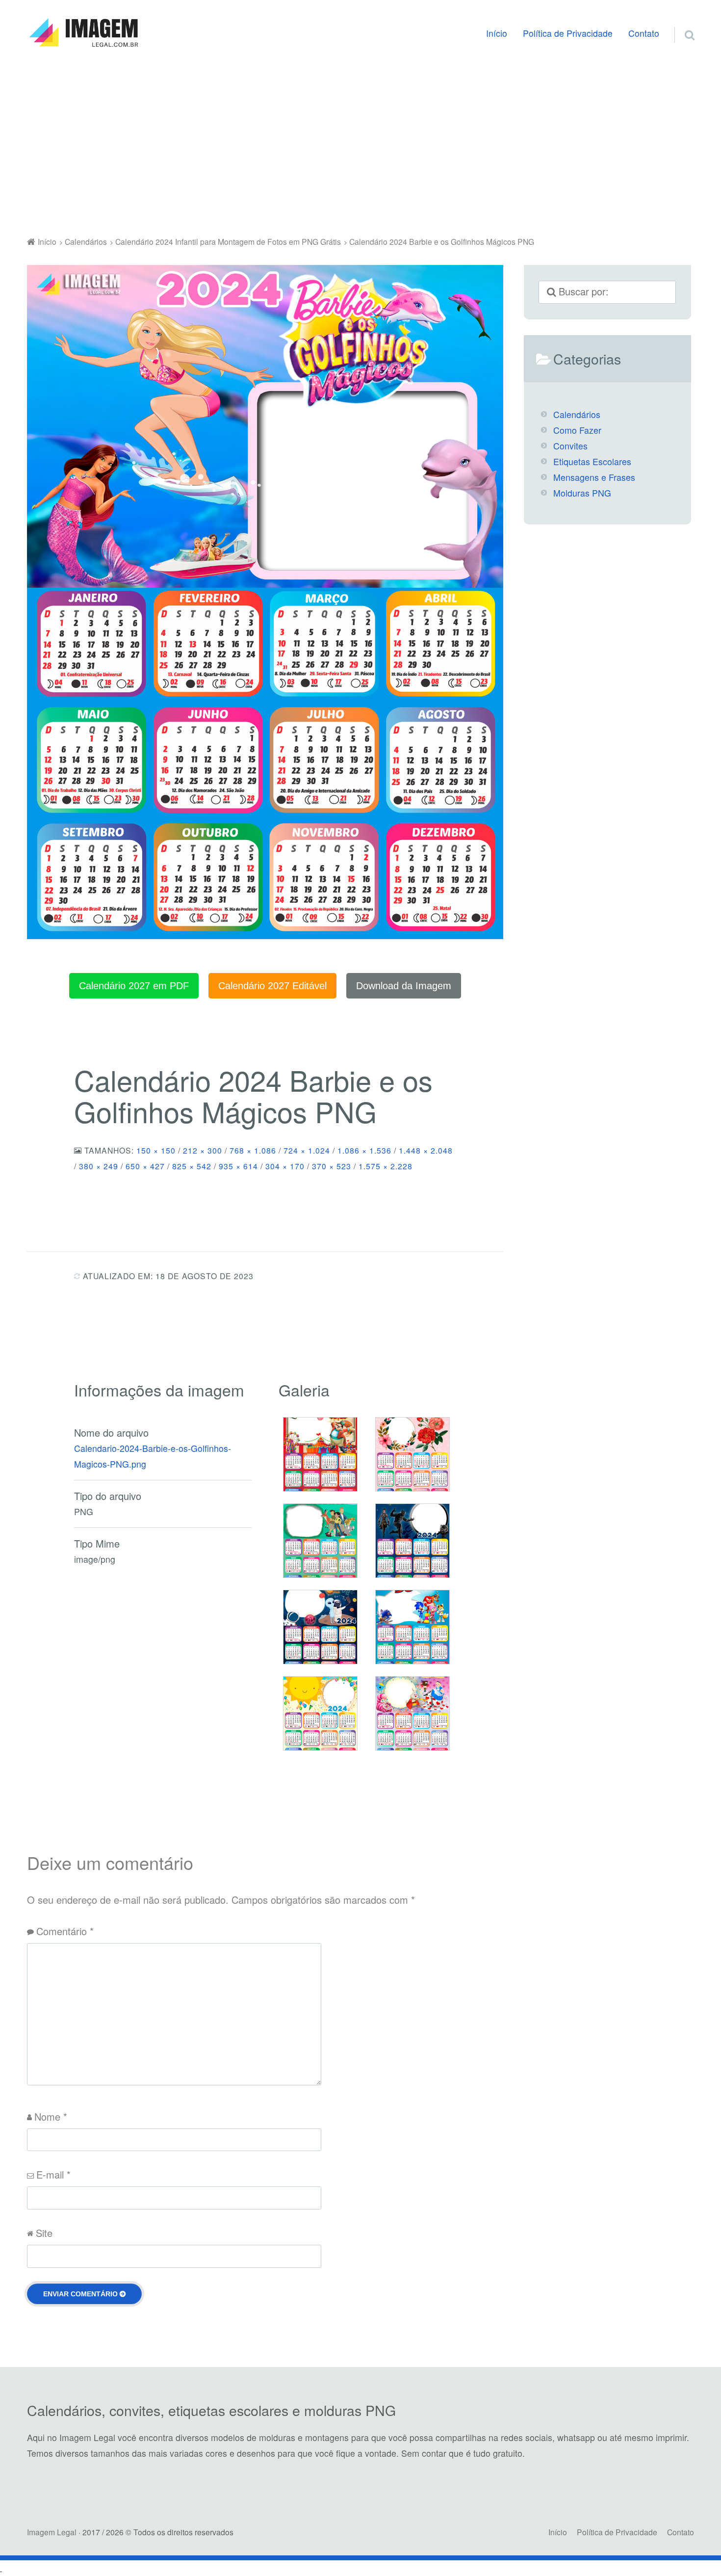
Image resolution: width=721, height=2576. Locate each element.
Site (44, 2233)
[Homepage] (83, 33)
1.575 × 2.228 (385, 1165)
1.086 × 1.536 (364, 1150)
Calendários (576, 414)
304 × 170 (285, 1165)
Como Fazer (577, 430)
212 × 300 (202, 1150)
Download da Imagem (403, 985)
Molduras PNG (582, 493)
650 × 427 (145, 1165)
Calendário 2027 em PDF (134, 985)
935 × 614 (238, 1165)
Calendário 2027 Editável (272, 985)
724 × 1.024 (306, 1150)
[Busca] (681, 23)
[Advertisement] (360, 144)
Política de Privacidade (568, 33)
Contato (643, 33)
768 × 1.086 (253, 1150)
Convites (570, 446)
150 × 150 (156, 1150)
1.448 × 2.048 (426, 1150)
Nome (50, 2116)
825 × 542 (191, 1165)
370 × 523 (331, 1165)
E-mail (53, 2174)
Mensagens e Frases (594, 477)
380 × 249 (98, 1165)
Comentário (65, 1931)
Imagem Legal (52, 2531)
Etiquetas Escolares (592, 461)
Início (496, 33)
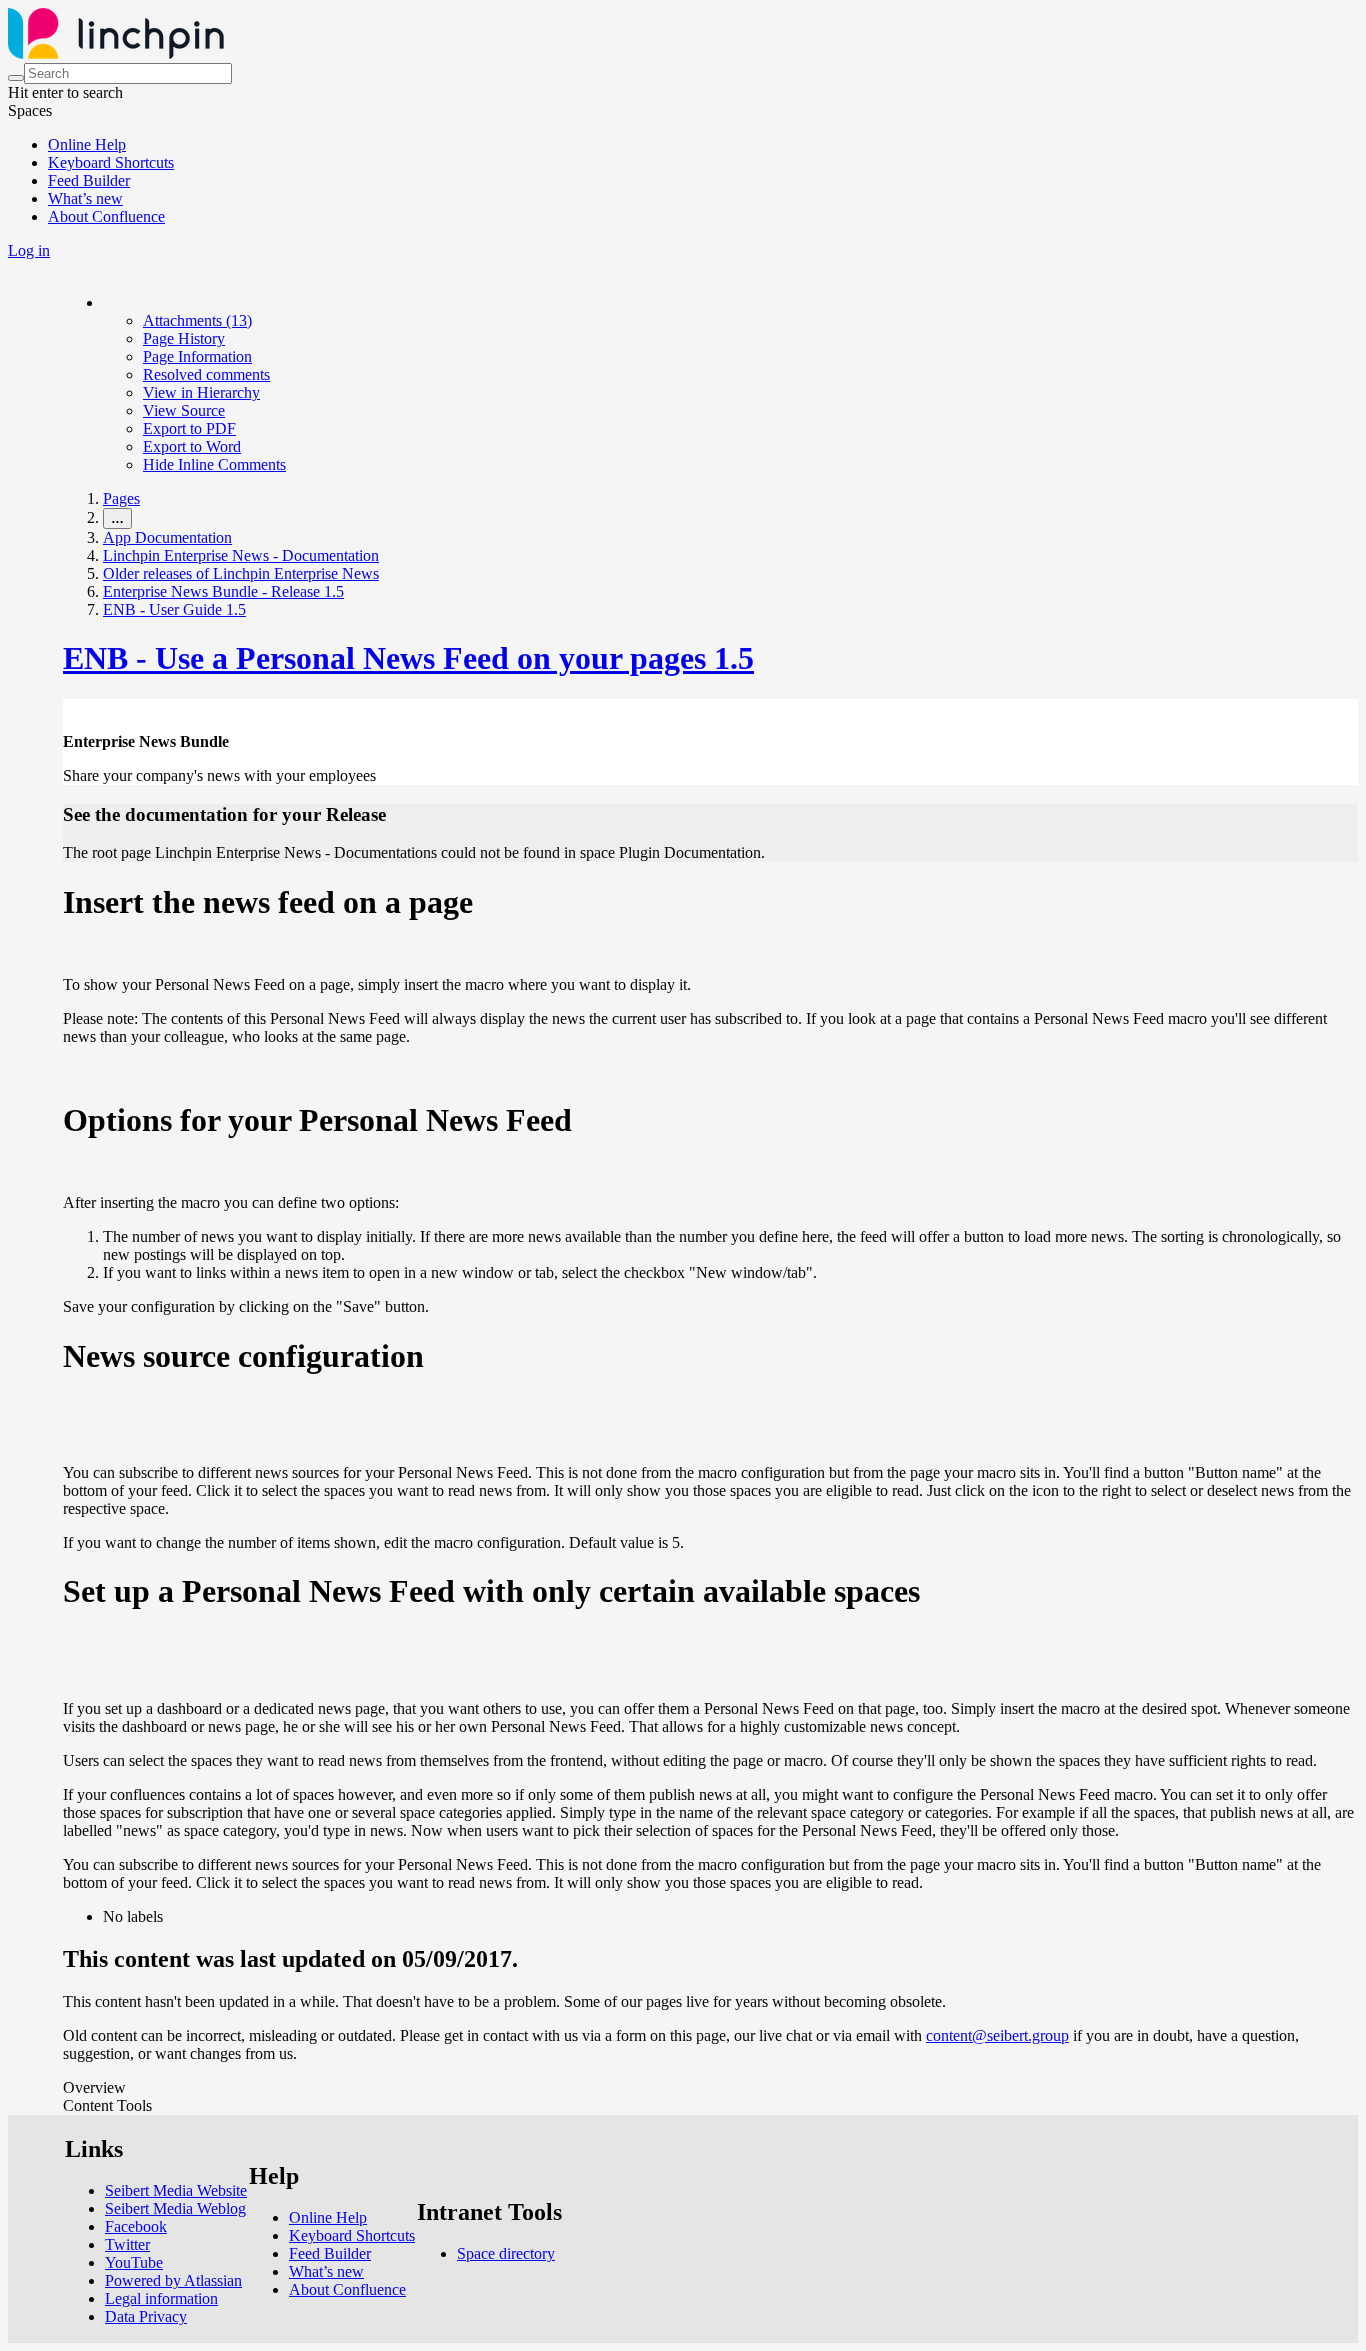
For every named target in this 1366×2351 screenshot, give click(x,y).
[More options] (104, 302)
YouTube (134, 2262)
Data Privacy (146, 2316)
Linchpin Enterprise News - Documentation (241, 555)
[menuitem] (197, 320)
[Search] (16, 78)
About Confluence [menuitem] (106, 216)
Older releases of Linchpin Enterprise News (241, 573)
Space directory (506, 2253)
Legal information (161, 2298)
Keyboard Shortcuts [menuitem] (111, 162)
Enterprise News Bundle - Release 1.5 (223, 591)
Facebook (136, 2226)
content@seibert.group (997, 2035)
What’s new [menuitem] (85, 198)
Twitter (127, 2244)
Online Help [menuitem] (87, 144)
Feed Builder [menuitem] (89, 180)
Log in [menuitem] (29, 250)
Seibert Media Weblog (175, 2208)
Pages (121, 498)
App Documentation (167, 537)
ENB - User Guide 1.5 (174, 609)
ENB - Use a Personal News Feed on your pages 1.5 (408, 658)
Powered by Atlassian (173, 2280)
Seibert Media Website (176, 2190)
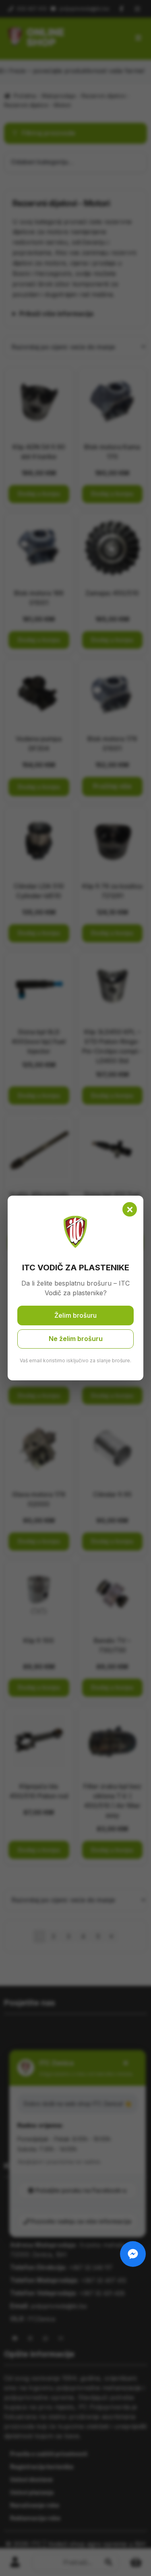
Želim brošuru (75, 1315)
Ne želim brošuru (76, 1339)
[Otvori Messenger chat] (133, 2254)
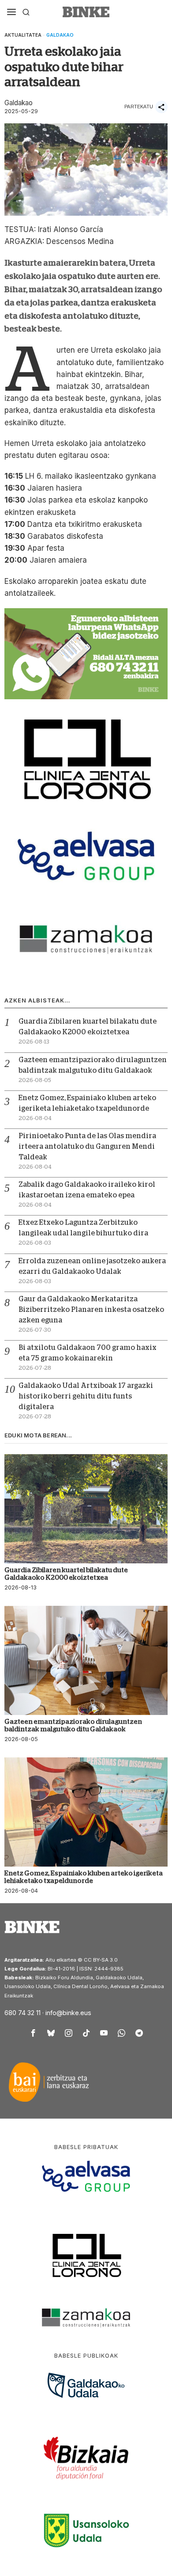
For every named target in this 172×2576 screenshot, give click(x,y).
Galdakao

==*==

• Aim of the exercise
Your copy should run from the line that has "Calendário 2027 em PDF (134, 985)" through the last line above, exactly, with both ends in and pictures out.

• Completed task
Calendário 2027 em PDF (134, 985)
935 × 614 (238, 1165)
Calendário 2027 Editável (272, 985)
724 × 1.024 (306, 1150)
[Busca] (681, 23)
[Advertisement] (360, 144)
Política de Privacidade (568, 33)
Contato (643, 33)
768 × 1.086 (253, 1150)
Convites (570, 446)
150 × 150 (156, 1150)
1.448 × 2.048 (426, 1150)
Nome (50, 2116)
825 × 542 (191, 1165)
370 × 523 (331, 1165)
E-mail (53, 2174)
Mensagens e Frases (594, 477)
380 × 249 (98, 1165)
Comentário (65, 1931)
Imagem Legal (52, 2531)
Etiquetas Escolares (592, 461)
Início (496, 33)
For every named target in this 1366×2351 screenshot, give click(x,y).
[More options] (104, 302)
YouTube (134, 2262)
Data Privacy (146, 2316)
Linchpin Enterprise News - Documentation (241, 555)
[menuitem] (197, 320)
[Search] (16, 78)
About Confluence [menuitem] (106, 216)
Older releases of Linchpin Enterprise News (241, 573)
Space directory (506, 2253)
Legal information (161, 2298)
Keyboard Shortcuts [menuitem] (111, 162)
Enterprise News Bundle - Release 1.5 (223, 591)
Facebook (136, 2226)
content@seibert.group (997, 2035)
What’s new [menuitem] (85, 198)
Twitter (127, 2244)
Online Help [menuitem] (87, 144)
Feed Builder [menuitem] (89, 180)
Log in [menuitem] (29, 250)
Seibert Media Weblog (175, 2208)
Pages (121, 498)
App Documentation (167, 537)
ENB - User Guide 1.5 (174, 609)
ENB - Use a Personal News Feed on your pages 1.5 (408, 658)
Powered by Atlassian (173, 2280)
Seibert Media Website (176, 2190)
Želim brošuru (75, 1315)
Ne želim brošuru (76, 1339)
[Otvori Messenger chat] (133, 2254)
For every named target in this 172×2576 screenshot, give click(x,y).
Galdakao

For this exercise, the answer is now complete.